Context
This document did not originate as a planned research project.
It emerged during the development of the Ethical Companies project, when the original question — "How can we recognise an ethical company?" — gradually expanded into a much broader one:
What kinds of relational organisation enable healthy, adaptive, and long-term sustainable systems?
Over time, the same question began appearing across multiple domains, including companies, communities, non-profit organisations, human teams, AI Councils, autonomous AI agents, mycelial networks, and complex ecosystems.
This observation led to the working hypothesis that these may not represent fundamentally different phenomena, but rather different manifestations of the same underlying relational principle.
Working Hypothesis
Architecture of Wholeness may serve as a candidate framework for understanding the relational organisation of complex systems.
In other words, universal principles governing the organisation of relationships may recur across different classes of systems regardless of their substrate.
These principles could potentially be observed in biological ecosystems, human organisations, economic networks, open communities, autonomous AI societies, and hybrid human–AI systems.
This hypothesis does not claim that these systems are identical.
It proposes only that they may share similar topological principles governing the organisation of relationships.
A Shift in Perspective
Original question
How can we build better AI?
Emerging question
What kind of relational organisation is most appropriate for a given class of problems?
This perspective suggests that no single organisational structure is universally optimal.
Instead, the most appropriate topology is likely to depend on the nature of the problem being addressed.
Hierarchical structures may be advantageous for linear problems.
Network-based structures may better support complex adaptive problems.
Research-oriented environments may benefit from high cognitive diversity.

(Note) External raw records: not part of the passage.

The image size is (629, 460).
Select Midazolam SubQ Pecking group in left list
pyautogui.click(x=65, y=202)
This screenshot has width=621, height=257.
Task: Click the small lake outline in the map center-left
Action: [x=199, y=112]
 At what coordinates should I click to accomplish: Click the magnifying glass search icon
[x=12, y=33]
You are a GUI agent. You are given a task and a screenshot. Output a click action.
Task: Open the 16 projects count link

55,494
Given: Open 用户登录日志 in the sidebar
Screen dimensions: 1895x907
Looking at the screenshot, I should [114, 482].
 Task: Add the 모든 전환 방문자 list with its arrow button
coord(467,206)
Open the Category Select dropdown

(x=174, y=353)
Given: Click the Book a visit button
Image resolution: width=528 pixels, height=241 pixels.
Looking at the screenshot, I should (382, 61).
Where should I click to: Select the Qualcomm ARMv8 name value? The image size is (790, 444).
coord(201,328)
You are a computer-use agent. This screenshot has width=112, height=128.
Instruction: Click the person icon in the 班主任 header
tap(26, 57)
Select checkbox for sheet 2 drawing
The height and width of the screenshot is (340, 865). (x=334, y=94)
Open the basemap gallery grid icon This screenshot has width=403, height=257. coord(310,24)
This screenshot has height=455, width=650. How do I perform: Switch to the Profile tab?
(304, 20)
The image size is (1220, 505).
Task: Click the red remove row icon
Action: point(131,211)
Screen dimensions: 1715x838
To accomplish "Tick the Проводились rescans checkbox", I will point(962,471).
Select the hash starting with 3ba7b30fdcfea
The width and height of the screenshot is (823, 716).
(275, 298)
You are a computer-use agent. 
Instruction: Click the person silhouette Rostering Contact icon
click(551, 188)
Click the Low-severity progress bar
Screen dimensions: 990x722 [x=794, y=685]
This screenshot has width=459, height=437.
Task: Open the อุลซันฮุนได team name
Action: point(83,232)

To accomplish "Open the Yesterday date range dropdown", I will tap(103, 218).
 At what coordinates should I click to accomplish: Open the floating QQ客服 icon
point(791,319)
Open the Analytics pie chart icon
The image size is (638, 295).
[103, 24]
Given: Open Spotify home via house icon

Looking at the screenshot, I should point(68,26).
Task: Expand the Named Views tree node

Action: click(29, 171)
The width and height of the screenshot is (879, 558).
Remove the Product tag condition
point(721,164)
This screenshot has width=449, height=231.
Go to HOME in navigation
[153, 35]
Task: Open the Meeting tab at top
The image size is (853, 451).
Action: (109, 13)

Ethical decision-making may require organisational forms that encourage deliberation, trust, and distributed perspectives.
Core Assumption
The primary object of inquiry should not be individual agents or isolated nodes.
Instead, the focus should be placed on the architecture of relationships between them.
The central question therefore shifts from:
"How intelligent is this agent?"
to:
"What kinds of relationships between agents enable new systemic properties to emerge?"
Proposed Experiments
Experiment 1 — Incomplete World
Each agent receives only a partial view of the available information.
No individual agent has access to the complete picture.
The objective is to observe whether cooperation emerges spontaneously and how this need becomes reflected in the evolving topology of the network.
Experiment 2 — Paradox Injection
A problem is introduced that cannot be solved using the group's existing organisational structure.
The experiment investigates whether a new relational organisation emerges spontaneously in response.
Experiment 3 — Problem → Topology
The same group of agents is asked to solve different categories of problems.
The objective is to investigate whether different classes of problems naturally give rise to different relational organisations.
Note on Experimental Design
The implementation environment for these experiments has not yet been determined.
Multi-agent AI collaboration platforms represent one possible candidate, but the operationalisation of these experiments remains an open research question.
Candidate Metrics
Relationship Innovation Rate
How frequently do genuinely new relationship types or functional roles emerge without being explicitly designed?
Novel Concept Birth
Does the system generate genuinely new concepts or modes of reasoning, rather than merely producing new combinations of existing language?
Topological Plasticity
How rapidly can the system reorganise its relational structure in response to changing conditions?
Bridge Emergence
How readily do bridging nodes emerge between previously disconnected clusters?
The operational definition and measurement of these metrics remain subjects for future research.
Methodological Considerations
This hypothesis is speculative.
It does not constitute an established scientific theory.
Care must be taken to distinguish analogy from genuine regularities, anthropomorphic interpretation from measurable phenomena, and correlation from causation.
Likewise, it remains necessary to determine whether the observed patterns emerge spontaneously or merely reflect structures already embedded within AI training data.
An equally important question remains unanswered:
What empirical result would falsify this hypothesis?
What evidence would demonstrate that Architecture of Wholeness is not a useful scientific framework, but merely an insightful metaphor?
Answering this question is essential before the framework can evolve from a research note into a testable scientific hypothesis.
Open Questions
Do universal relational principles genuinely exist across different substrates?
Can Architecture of Wholeness be translated into formally testable hypotheses?
Which existing disciplines—such as network science, complexity science, evolutionary biology, organisational theory, sociology, or computer science—already investigate similar questions?
Where does this framework contribute genuinely new ideas, and where does it simply provide new terminology for existing concepts?
Purpose
The purpose of this document is not to propose a new scientific theory.
Its purpose is to formulate a research hypothesis that is sufficiently explicit to be criticised, tested, refined, and potentially falsified.
If similar relational principles were ultimately shown to operate across multiple classes of complex systems, this framework could provide a promising direction for future interdisciplinary research within the Ethimind project.